目前已发现的CDF蛋白大部分定位于细胞膜上，但也有些存在液泡膜、高尔基体膜等细胞器膜上[25]。亚细胞定位预测结果表明，黄瓜Zn-CDFs和Zn/Fe-CDF亚家族中的所有成员均定位于液泡膜上。两个Mn-CDF成员CsMTP8和MTP9被预测定位于细胞膜或液泡上。类似的，12个甜橙CitMTP中，分别有5个和4个CitMTP被预测定位在液泡膜和细胞膜上[11]。这些结果暗示不同的CDF蛋白可能在不同的细胞器中发挥其功能。但是CsMTP基因的亚细胞定位情况仍需通过实验进行验证，以便更好地解释其在重金属转运过程中的功能。外显子-内含子结构多样性通常能够在基因家族进化中发挥关键作用，并可以为系统发育分类提供依据[35]。甜橙、水稻、拟南芥和黄瓜MTP基因中包含的内含子数量在1～13之间。且黄瓜CsMTP不同亚家族内含子-外显子数目差异较大，Zn-CDF亚家族成员除了内含子数目普遍较少，而Zn/Fe-CDF亚家族成员所含内含子数目最多。但是外显子-内含子结构在CsMTP的功能和进化过程中所发挥的作用还需要进一步的分析和验证。

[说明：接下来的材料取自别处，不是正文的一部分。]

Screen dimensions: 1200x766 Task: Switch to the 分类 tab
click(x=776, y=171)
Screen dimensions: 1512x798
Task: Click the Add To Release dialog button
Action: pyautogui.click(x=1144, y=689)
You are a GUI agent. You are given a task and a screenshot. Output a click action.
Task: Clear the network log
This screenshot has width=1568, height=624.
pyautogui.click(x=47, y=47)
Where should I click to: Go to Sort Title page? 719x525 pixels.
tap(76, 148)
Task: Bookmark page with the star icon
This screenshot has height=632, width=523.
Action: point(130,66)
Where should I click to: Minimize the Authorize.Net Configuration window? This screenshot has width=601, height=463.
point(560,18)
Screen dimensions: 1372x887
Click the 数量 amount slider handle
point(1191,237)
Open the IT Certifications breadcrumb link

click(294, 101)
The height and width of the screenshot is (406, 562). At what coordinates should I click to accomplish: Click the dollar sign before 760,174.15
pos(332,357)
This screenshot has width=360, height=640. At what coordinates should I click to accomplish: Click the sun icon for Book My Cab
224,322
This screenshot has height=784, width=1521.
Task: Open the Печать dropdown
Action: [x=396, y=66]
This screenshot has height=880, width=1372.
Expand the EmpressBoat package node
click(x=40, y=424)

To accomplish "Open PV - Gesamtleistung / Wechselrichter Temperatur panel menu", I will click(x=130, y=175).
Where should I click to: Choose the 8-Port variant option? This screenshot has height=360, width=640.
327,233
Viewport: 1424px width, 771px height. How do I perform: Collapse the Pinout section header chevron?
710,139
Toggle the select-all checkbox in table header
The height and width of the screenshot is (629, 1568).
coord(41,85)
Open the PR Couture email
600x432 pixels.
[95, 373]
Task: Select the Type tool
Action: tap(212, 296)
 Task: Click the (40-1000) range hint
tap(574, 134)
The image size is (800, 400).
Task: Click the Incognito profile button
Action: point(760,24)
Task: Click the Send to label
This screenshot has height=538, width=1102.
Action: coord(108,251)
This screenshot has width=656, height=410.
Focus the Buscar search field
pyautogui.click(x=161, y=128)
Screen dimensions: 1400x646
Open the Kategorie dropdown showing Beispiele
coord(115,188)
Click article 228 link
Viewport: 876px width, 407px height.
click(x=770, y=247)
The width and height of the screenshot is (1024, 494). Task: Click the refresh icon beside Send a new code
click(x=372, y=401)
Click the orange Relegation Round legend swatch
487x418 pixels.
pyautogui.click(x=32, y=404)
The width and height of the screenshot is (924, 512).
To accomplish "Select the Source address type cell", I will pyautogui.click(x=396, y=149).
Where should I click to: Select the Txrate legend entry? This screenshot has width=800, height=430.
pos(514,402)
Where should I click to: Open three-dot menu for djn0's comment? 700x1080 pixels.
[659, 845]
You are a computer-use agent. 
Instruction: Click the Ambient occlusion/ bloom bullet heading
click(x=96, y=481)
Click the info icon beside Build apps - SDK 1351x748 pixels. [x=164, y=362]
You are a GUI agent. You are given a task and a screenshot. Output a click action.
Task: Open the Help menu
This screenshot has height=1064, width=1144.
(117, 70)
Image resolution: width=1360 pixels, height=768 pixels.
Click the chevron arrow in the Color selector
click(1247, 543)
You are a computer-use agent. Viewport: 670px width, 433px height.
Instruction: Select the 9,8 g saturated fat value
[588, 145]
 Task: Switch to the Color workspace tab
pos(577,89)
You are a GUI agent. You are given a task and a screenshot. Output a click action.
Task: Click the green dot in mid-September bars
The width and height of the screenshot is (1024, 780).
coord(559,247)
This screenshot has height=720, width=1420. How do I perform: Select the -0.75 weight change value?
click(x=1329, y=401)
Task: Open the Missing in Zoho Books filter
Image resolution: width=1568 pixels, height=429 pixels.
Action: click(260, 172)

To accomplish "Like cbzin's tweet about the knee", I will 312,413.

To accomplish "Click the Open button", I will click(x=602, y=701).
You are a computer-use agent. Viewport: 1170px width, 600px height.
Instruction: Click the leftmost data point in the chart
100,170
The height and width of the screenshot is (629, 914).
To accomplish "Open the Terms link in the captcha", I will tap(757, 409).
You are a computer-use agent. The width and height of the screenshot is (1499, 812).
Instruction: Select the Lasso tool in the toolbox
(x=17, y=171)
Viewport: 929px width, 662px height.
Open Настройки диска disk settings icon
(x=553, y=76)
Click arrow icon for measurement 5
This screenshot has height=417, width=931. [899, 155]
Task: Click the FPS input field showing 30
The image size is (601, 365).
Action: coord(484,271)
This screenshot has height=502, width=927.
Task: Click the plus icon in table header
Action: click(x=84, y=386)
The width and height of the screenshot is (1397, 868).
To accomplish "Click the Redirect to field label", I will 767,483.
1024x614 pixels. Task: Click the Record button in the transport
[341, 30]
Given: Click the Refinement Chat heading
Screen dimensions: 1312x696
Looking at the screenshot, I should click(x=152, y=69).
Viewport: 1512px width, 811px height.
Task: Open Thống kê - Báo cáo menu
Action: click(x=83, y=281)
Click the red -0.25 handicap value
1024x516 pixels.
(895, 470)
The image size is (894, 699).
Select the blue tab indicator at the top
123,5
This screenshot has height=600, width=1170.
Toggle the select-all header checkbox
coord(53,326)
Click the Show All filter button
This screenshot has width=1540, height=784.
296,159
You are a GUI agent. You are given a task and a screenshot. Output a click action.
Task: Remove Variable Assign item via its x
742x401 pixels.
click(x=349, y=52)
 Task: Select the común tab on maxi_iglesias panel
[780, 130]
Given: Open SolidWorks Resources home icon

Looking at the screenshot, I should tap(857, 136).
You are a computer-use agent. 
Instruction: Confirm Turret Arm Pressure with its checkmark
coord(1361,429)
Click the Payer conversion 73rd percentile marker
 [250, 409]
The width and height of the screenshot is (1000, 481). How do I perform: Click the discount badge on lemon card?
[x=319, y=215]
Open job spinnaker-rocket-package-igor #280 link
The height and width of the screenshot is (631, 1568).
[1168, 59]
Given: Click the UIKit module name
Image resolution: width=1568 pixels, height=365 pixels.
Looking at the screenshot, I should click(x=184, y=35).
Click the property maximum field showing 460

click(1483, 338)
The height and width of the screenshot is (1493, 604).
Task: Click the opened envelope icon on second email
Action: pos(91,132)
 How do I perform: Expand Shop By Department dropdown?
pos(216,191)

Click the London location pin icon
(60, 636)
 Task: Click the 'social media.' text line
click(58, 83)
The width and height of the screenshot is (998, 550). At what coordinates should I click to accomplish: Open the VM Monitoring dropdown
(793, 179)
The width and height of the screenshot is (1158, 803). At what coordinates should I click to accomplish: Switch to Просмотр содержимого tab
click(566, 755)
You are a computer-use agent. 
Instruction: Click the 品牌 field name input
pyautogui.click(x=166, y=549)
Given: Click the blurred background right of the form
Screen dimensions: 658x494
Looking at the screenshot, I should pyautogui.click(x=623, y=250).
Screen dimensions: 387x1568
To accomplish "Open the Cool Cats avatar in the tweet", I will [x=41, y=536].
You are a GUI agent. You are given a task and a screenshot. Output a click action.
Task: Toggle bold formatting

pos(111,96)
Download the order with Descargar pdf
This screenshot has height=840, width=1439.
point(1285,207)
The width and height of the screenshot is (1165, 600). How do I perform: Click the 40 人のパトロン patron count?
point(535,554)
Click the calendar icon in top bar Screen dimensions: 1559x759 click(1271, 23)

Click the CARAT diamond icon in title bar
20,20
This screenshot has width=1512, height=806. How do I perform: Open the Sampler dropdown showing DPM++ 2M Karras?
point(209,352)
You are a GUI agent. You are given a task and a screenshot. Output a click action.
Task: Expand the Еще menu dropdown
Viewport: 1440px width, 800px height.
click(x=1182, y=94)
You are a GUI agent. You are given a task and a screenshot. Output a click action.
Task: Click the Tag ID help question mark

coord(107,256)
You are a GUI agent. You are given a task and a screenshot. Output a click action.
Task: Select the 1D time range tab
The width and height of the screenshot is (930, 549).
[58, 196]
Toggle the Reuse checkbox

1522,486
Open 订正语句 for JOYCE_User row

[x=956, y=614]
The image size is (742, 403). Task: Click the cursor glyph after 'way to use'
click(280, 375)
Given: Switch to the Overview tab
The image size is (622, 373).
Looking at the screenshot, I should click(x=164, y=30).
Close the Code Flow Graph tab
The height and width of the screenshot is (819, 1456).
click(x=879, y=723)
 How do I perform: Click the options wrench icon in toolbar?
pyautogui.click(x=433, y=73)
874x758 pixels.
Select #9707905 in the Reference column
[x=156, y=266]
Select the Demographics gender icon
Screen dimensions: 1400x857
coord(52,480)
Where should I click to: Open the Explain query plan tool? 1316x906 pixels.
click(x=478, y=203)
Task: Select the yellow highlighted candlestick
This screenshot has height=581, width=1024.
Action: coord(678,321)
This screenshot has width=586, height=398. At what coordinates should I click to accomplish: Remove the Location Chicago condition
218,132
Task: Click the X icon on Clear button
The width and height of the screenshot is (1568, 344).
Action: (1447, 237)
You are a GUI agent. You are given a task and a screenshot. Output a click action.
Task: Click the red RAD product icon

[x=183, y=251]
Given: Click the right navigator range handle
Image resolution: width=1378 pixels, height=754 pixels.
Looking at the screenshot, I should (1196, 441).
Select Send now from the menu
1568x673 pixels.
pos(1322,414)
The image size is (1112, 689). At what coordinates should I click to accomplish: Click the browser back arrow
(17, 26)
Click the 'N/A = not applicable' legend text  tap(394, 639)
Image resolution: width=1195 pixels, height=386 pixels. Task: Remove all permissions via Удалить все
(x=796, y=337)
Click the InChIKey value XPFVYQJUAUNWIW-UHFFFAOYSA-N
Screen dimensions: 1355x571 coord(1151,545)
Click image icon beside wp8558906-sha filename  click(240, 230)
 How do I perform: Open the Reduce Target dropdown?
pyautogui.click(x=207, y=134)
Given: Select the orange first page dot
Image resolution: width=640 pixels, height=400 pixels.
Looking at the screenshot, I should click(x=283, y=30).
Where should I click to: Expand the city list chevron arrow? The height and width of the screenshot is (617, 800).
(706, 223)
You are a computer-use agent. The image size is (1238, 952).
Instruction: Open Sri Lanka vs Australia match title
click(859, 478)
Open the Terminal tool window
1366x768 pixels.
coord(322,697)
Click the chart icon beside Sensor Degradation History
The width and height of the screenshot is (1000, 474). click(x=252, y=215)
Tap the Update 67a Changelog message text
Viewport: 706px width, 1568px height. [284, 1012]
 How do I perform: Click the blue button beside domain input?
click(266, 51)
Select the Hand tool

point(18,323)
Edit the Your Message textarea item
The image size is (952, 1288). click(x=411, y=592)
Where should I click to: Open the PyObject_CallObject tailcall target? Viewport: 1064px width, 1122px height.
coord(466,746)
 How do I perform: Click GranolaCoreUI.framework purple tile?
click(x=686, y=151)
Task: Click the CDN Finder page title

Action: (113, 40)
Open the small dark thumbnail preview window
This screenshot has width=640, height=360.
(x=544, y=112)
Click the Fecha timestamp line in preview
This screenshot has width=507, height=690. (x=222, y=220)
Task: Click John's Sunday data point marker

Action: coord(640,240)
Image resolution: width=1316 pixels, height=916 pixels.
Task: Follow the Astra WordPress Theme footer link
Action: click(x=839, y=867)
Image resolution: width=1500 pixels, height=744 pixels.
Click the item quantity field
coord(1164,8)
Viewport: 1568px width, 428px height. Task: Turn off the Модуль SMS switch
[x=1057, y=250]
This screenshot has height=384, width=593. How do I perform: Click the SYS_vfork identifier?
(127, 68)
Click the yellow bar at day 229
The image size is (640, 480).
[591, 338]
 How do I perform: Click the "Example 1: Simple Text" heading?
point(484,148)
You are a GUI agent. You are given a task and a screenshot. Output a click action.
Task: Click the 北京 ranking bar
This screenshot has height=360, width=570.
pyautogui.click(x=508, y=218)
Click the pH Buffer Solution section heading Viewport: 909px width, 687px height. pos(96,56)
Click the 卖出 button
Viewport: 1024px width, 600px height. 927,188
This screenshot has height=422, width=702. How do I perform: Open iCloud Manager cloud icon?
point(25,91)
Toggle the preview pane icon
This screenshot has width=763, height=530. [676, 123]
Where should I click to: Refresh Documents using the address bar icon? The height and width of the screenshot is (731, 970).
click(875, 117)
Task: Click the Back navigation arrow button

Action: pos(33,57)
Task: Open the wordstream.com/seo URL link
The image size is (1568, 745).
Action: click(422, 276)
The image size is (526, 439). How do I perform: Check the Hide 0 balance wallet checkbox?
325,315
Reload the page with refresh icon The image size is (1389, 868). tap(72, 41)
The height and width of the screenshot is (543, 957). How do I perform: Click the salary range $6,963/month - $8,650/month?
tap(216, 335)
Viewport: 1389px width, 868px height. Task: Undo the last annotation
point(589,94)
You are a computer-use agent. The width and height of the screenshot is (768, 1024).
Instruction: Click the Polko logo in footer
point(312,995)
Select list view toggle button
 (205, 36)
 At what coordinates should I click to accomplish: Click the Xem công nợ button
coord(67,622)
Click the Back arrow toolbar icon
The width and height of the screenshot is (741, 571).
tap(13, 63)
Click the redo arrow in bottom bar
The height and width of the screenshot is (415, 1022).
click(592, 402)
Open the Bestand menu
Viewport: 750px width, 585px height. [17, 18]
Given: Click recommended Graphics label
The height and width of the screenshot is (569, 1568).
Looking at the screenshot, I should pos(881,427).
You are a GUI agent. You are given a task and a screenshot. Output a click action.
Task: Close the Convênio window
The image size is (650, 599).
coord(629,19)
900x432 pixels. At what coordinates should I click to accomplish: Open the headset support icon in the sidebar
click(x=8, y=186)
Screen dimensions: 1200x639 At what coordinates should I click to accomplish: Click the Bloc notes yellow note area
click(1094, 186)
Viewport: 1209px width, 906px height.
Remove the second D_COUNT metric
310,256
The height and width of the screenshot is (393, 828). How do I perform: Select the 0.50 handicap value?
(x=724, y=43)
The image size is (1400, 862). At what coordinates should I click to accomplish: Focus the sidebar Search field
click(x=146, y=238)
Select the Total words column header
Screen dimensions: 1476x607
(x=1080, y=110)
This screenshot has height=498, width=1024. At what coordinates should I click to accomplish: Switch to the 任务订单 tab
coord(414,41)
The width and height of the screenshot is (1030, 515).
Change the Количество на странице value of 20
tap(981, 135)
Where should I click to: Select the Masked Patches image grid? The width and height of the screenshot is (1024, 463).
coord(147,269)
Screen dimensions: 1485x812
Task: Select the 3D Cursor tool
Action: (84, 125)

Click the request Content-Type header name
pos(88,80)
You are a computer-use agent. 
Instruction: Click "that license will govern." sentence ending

同拟南芥同源关系分析结果显示，黄瓜中大多数MTP基因存在AtMTP的同源基因。但是本研究在黄瓜中未鉴定到拟南芥同源基因MTP1、MTP2和MTP10(图1)。此外，AtMTP2和AtMTP10的同源基因在玉米和水稻中也没有鉴定到，这可能是由于黄瓜、玉米和水稻中这些基因在进化过程中丢失，或者是拟南芥通过近期独立的进化事件而产生的新基因。此外，MTP8、6、7和9在单子叶植物玉米、小麦和双子叶植物黄瓜和拟南芥中均被鉴定到，表明这些基因进化上具有一定的保守性。拟南芥中，AtMTP8是定位于液泡膜生的Mn转运体，参与调控缺铁胁迫，以及种子中Mn和Fe的分布[36]。黄瓜中，定位于液泡膜的CsMTP8在黄瓜根系中特异性表达，并且表达水平可以被高锰或者缺锰胁迫诱导[37]。OsMTP8在水稻茎中表达丰度最高，其主要功能是将多余的Mn2+转运至液泡中，降低水稻地上部的Mn毒害[38]。Zhang等[13]克隆到一个膜定位的Mn转运蛋白基因CsMTP8.2，且拟南芥中的异源表达结果表明该基因可将多余的Mn2+转运到细胞外。这些结果可为其他物种中MTP8的功能研究提供一定的参考。

为了解CsMTPs基因的表达水平，借助已经发表的RNA-seq数据，对黄瓜MTP基因表达水平和表达模式进行了初步分析，结果表明CsMTPs在不同组织和处理下均有表达，但不同CsMTP基因表达水平差别较大。其中CsMTP11、CsMTP3、CsMTP7的表达水平在不同组织和处理下普遍较高(图5)。为进一步揭示黄瓜CsMTPs基因对重金属胁迫的响应，本研究对黄瓜进行了包括Zn、Cd、Mn、Cu、Fe和Mo在内的5种金属处理，并借助qRT-PCR对根系和叶片中9个CsMTPs的表达水平进行了分析。结果表明，CsMTPs的表达水平可被不同金属诱导，即使有些金属不是MTP家族潜在的重金属底物。例如Cu可以诱导CsMTP4、CsMTP5、CsMTP6、CsMTP8、CsMTP9、CsMTP11和CsMTP12在根系和叶片中的差异表达。此外，CsMTP基因也可能不受其潜在的转运底物的诱导，例如Zn-ZDF亚家族的CsMTP6、CsMTP9和CsMTP12，在黄瓜叶片中均未受到Zn离子处理的显著诱导。类似的结果在杨树[13]和甜橙[11]中也有报道。这一结果可能与重金属浓度以及处理时间有关，后续实验应该设置更多重金属浓度梯度以及取样时间点，以便于更好地揭示CsMTP基因对不同金属离子的响应模式。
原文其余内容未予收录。